Disabled and able-bodied children

With the 15th and 17th amendments to school organisation law, the government laid the legal foundations in 1993 and 1996 for the possibility of school integration in elementary, high and junior upper schools. In order that handicapped and able-bodied children be able really to learn together requirements of organisation and method have to be met as do appropriate structural conditions.

Thus first and foremost the significant changes are class composition, pupil numbers, additional teacher employment, differentiation, new extended teaching forms (e.g. self-directed learning) and concepts of teaching entity. Differing organisational models as, for example, integration classes, cooperative classes and support teacher classes which were tested over many years in school experiments will be offered in today's Austrian system of education in order to cope with these challenges.
Because the performance differences in such heterogeneous groups can be great, the problems of optimal differentiation and enabling common learning processes for handicapped and able-bodied in as many areas as possible are for physical education to address.

Intercultural Aspects

Of particular importance in the context of physical education teaching is the integration of pupils who enter schools from different ethnic origins and with other cultural and religious backgrounds.

On the one hand physical education should contribute to learning about exercise, on the other it should enable intercultural learning.

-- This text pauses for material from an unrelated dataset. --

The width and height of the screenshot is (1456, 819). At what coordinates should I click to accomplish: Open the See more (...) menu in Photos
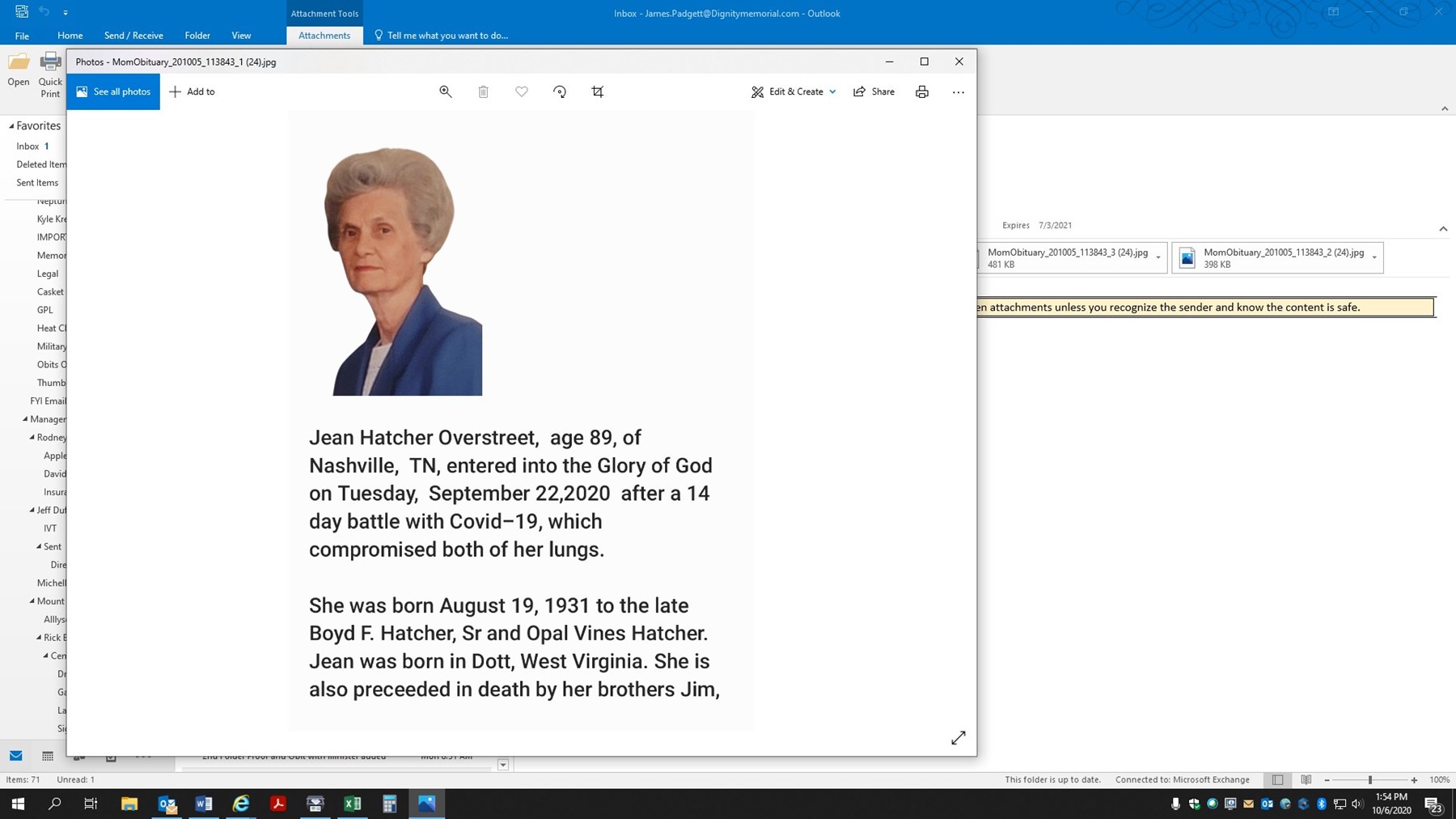click(958, 91)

Intercultural learning, however, always involves an understanding of the orientation of other cultures and a consideration of the relationship of one's own culture.
Physical education in school which makes reference to these aspects must not strengthen old cliches and prejudices, but rather must be so arranged that situations are created which lead to common achievement, to common problem solving and to alternatives e.g. games without winners, group exercises, synchronised gymnastics. cooperative games, dances, common sports weeks. leisure opportunities).